Money Laundering Methodologies

ICAIE

The Dark Side of Illicit Economies: Digital Assets and Transaction “Value” Schemes are Being Leveraged to Finance a Global Ecosystem of Criminality

We must leverage public-private partnerships to enhance information- and intelligence-sharing to target crminals' corruptive influence and financial wherewithal. laundering of the dirty monies.”
— David M. Luna
WASHINGTON, DC, UNITED STATES, March 10, 2026 /EINPresswire.com/ -- The International Coalition Against Illicit Economies (ICAIE) today released their latest strategic intelligence report on how newer schemes of money laundering and threat finance – especially across the digital world – are helping to expand the global illegal economy. The new ICAIE report is entitled, “Criminals Accelerating Global Illicit Trade by Exploiting Digital Assets, Trade Finance Fraud, and other Emerging Transaction Laundering Schemes”, co-authored by John A. Cassara and David M. Luna.

# INFORMATION SUPPLIED:
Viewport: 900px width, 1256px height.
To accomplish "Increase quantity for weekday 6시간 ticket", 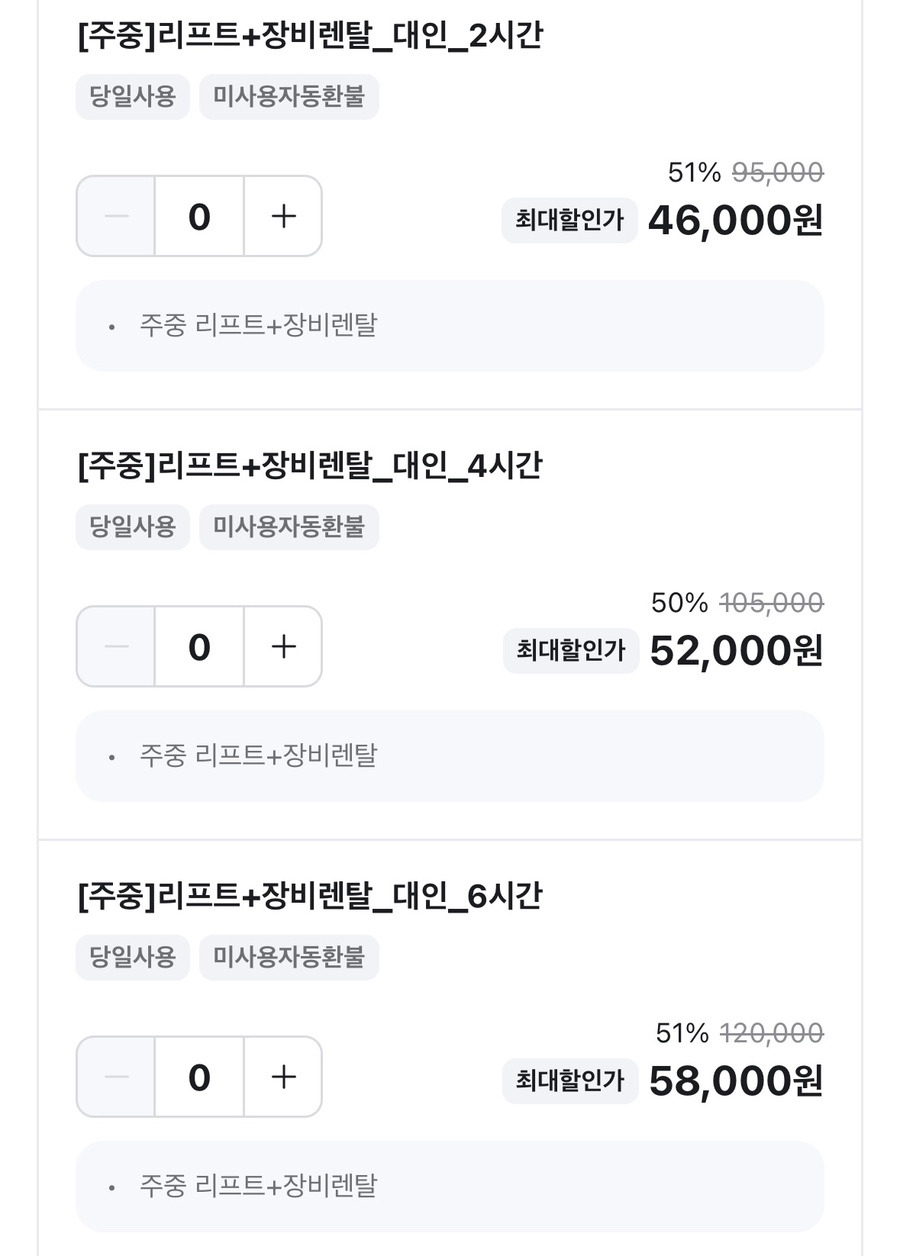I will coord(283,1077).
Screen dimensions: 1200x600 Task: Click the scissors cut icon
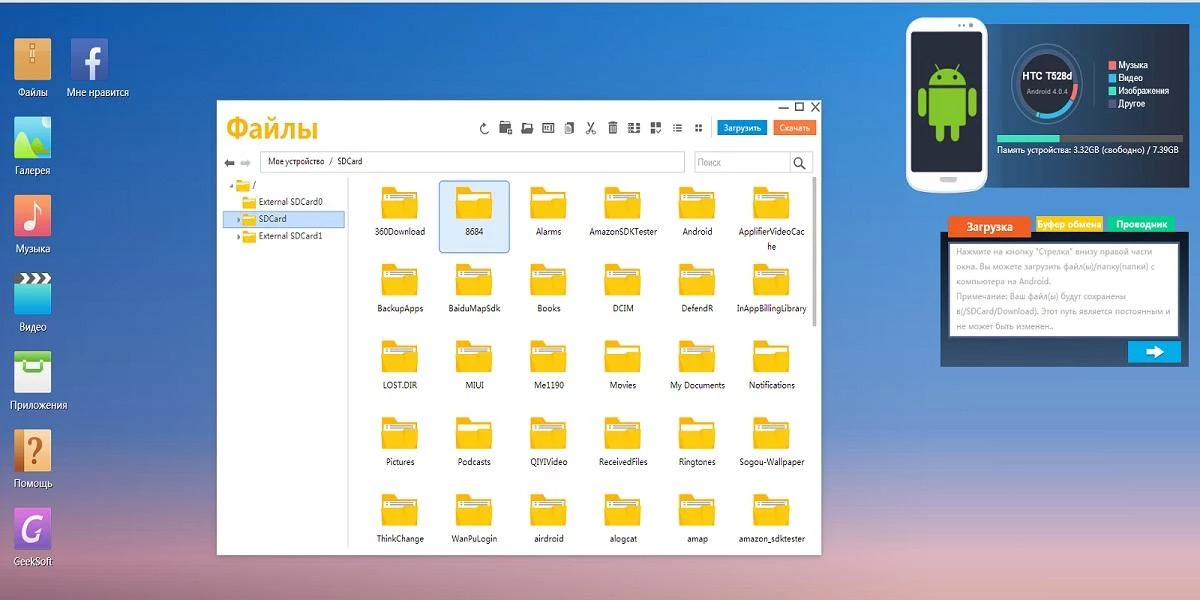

# GIVEN REQUEST 1:
In the ICAIE press release, who are the co-authors of the new report?
# GIVEN REQUEST 2:
The ICAIE press release gives the full title of the new report. List each thing that the title says criminals are exploiting.
# GIVEN REQUEST 3:
Reproduce the passage of the ICAIE press release starting at "We must leverage" and ending at "David M. Luna.".

# REPLY 1:
John A. Cassara and David M. Luna.

# REPLY 2:
- Digital assets
- Trade finance fraud
- Other emerging transaction laundering schemes

# REPLY 3:
We must leverage public-private partnerships to enhance information- and intelligence-sharing to target crminals' corruptive influence and financial wherewithal. laundering of the dirty monies.”
— David M. Luna
WASHINGTON, DC, UNITED STATES, March 10, 2026 /EINPresswire.com/ -- The International Coalition Against Illicit Economies (ICAIE) today released their latest strategic intelligence report on how newer schemes of money laundering and threat finance – especially across the digital world – are helping to expand the global illegal economy. The new ICAIE report is entitled, “Criminals Accelerating Global Illicit Trade by Exploiting Digital Assets, Trade Finance Fraud, and other Emerging Transaction Laundering Schemes”, co-authored by John A. Cassara and David M. Luna.